Web Data and Scraping for Agents

Reference · updated 2026-06-16 · Markdown variant

Tool landscape for agent web-data pipelines: reader/URL-to-Markdown APIs, crawl/scrape services, and search APIs — with MCP exposure, OSS/SaaS classification, and practical guidance.

Agents cannot use raw HTML efficiently: it bloats the context window, embeds navigation noise, and costs 3–10x more tokens than clean Markdown of the same content. A web-data layer transforms live web content into agent-consumable form. Three distinct jobs require different tools.

Three jobs — pick the right tool for each

Job	What you need	Tools
1. Read a known URL → clean text	URL-to-Markdown conversion	Jina Reader, Firecrawl /scrape, trafilatura, Mozilla Readability
2. Crawl a site / scrape at scale	Multi-URL crawl + JS rendering + anti-bot	Firecrawl /crawl, Apify, Crawlee, Browserbase, Bright Data, ScrapingBee
3. Search the web	Search query → ranked URLs + snippets or answers	Tavily, Exa, Brave Search API, Serper, Perplexity Sonar API, built-in provider tools

Job 1: Reader / URL-to-Markdown

Jina Reader (SaaS + OSS) — prefix any URL with https://r.jina.ai/ and receive clean Markdown optimized for LLMs. No key required for basic usage; optional API key for higher rate limits. The extraction model is ReaderLM-v2 (1.5B). Supports PDF and MS Office documents via direct POST. Free tier available; OSS branch at github.com/jina-ai/reader. Exposes an MCP server via the Jina AI MCP (smithery.ai registry).

Firecrawl /scrape (SaaS + AGPL self-host) — one-URL scrape endpoint returning Markdown, HTML, or structured JSON. Handles JS-rendered pages, proxy rotation, and CAPTCHA. Free tier (500 credits/month); paid from $19/month. GitHub: github.com/mendableai/firecrawl. Exposes an official MCP server.

Self-hosted options (OSS):

trafilatura (Apache 2.0, Python) — extracts main text and metadata from HTML with high accuracy; outputs TXT, Markdown, CSV, JSON, or TEI-XML. Command-line and library. Used by HuggingFace, IBM, and Microsoft Research. Docs: trafilatura.readthedocs.io.
Mozilla Readability (Apache 2.0, JavaScript) — the parser behind Firefox Reader Mode; strips nav/ads and returns article DOM. GitHub: github.com/mozilla/readability. Pair with Playwright or Puppeteer for JS-rendered pages.

When to self-host vs use a service: self-hosted options are free and private but require infrastructure and cannot solve CAPTCHAs. Services handle anti-bot at scale out of the box.

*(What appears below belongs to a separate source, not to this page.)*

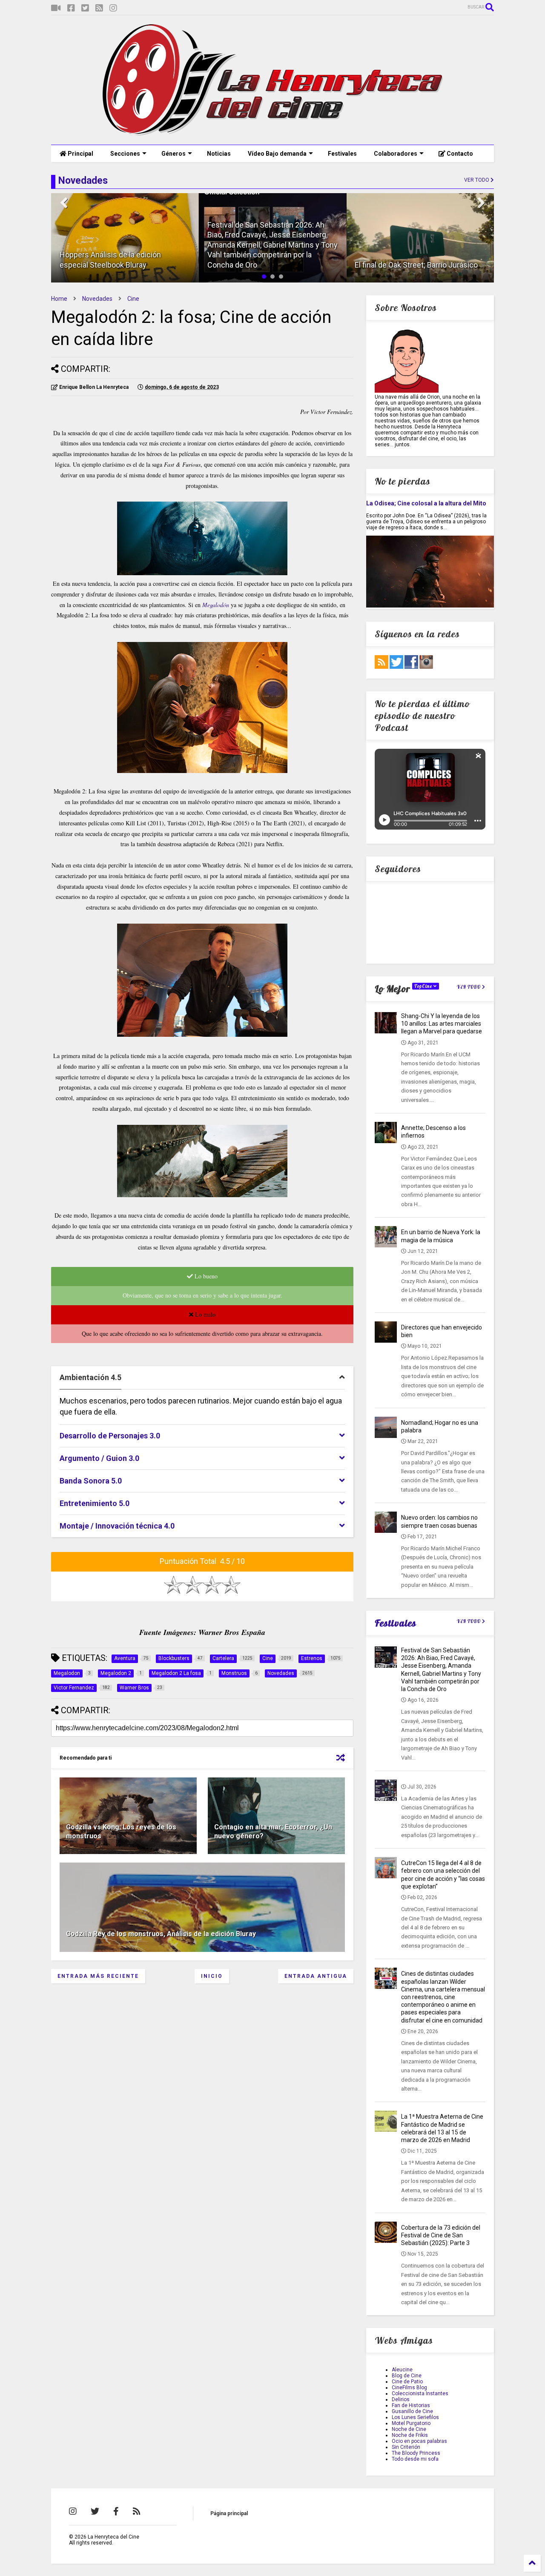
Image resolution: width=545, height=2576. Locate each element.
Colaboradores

Job 2: Crawl / scrape at scale

Firecrawl /crawl (SaaS + AGPL self-host) — crawls an entire site and returns all pages as Markdown. Same service as the /scrape endpoint; the /crawl endpoint accepts a root URL and traverses all sub-URLs. Handles JS rendering, rate limiting, and proxy rotation automatically.

Apify (SaaS) — managed cloud platform with 30,000+ community-built Actors (preconfigured scrapers for common targets) plus a proxy network and storage layer. Actors run serverlessly; pricing is pay-per-compute-unit. Homepage: apify.com.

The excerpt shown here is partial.